• EXERCISE: Copy the records below word for word, from their first line through the line containing "Looking at the". Leave the pictures out of your copy.
================
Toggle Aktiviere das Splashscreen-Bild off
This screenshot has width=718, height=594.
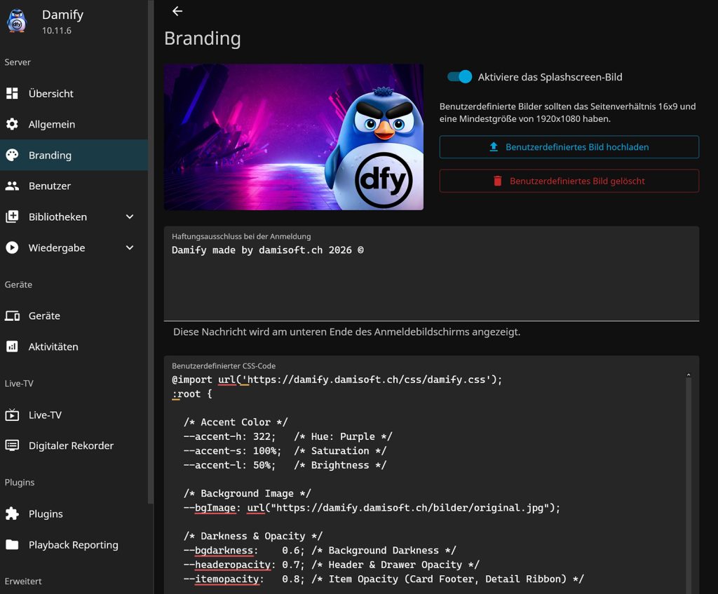[x=459, y=77]
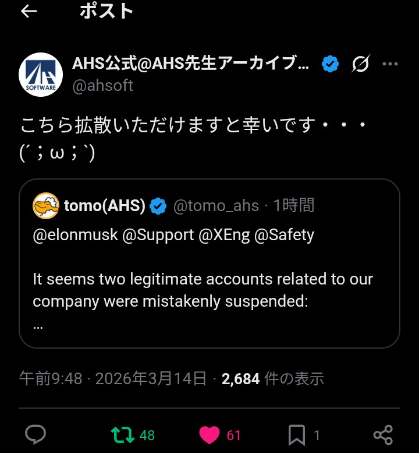Screen dimensions: 419x453
Task: Tap tomo(AHS) verified badge
Action: [158, 206]
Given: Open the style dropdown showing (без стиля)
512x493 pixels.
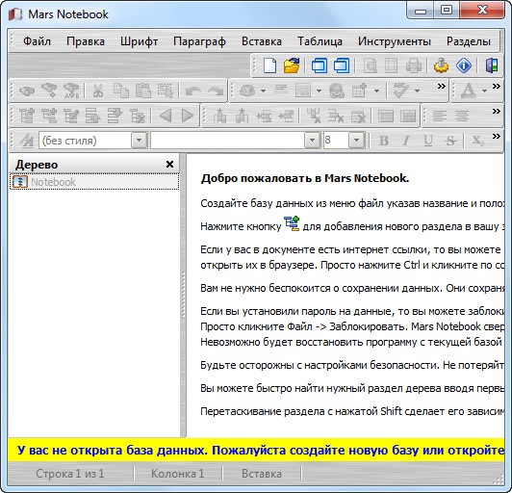Looking at the screenshot, I should pyautogui.click(x=92, y=141).
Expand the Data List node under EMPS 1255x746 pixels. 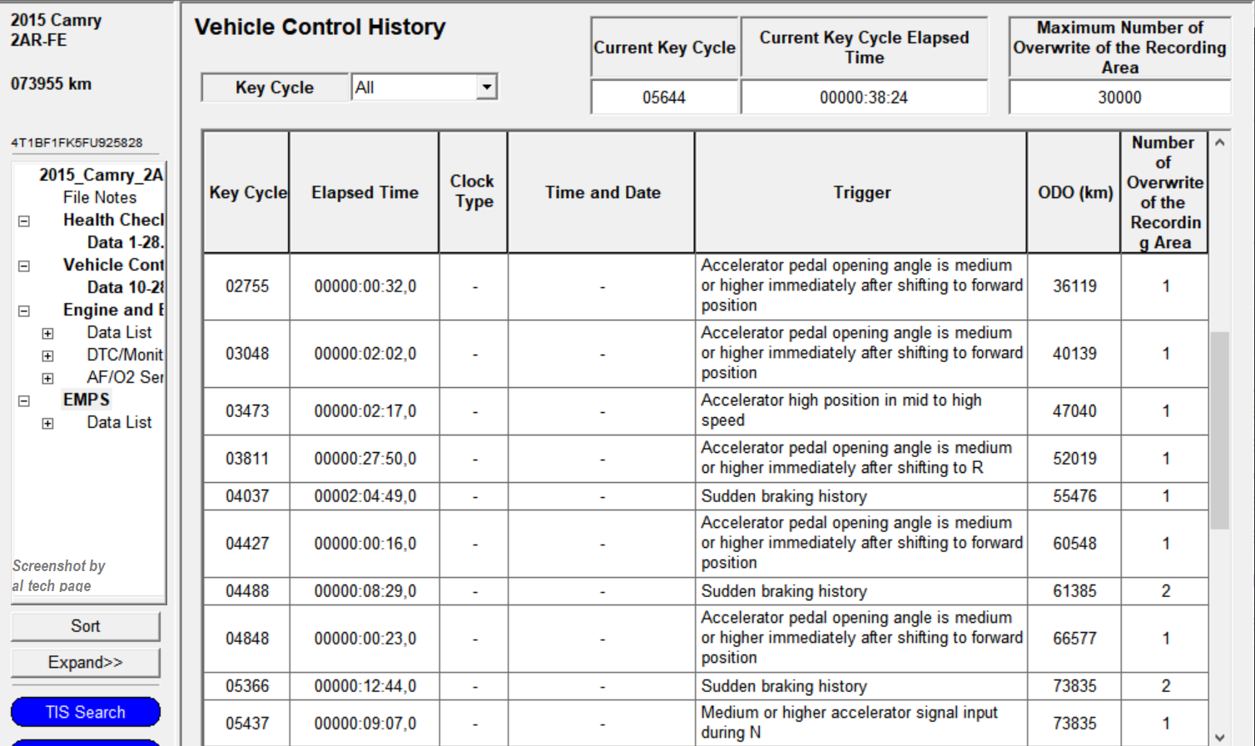pyautogui.click(x=47, y=424)
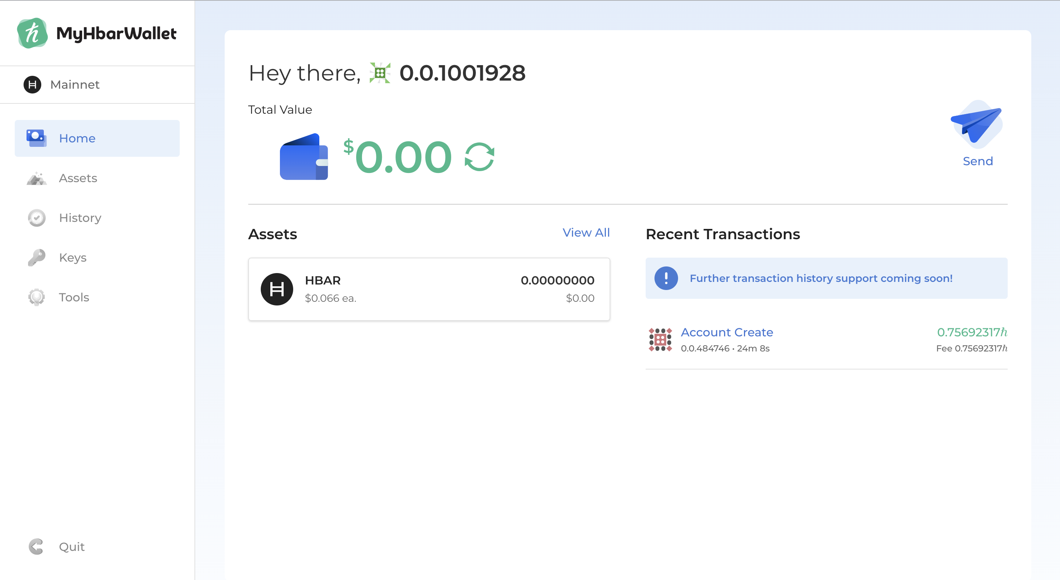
================
• COMPLETE RESPONSE:
Toggle Aktiviere das Splashscreen-Bild off
This screenshot has width=718, height=594.
[x=459, y=77]
Screen dimensions: 419x453
Task: Tap tomo(AHS) verified badge
Action: [158, 206]
Given: Open the style dropdown showing (без стиля)
512x493 pixels.
Looking at the screenshot, I should pyautogui.click(x=92, y=141).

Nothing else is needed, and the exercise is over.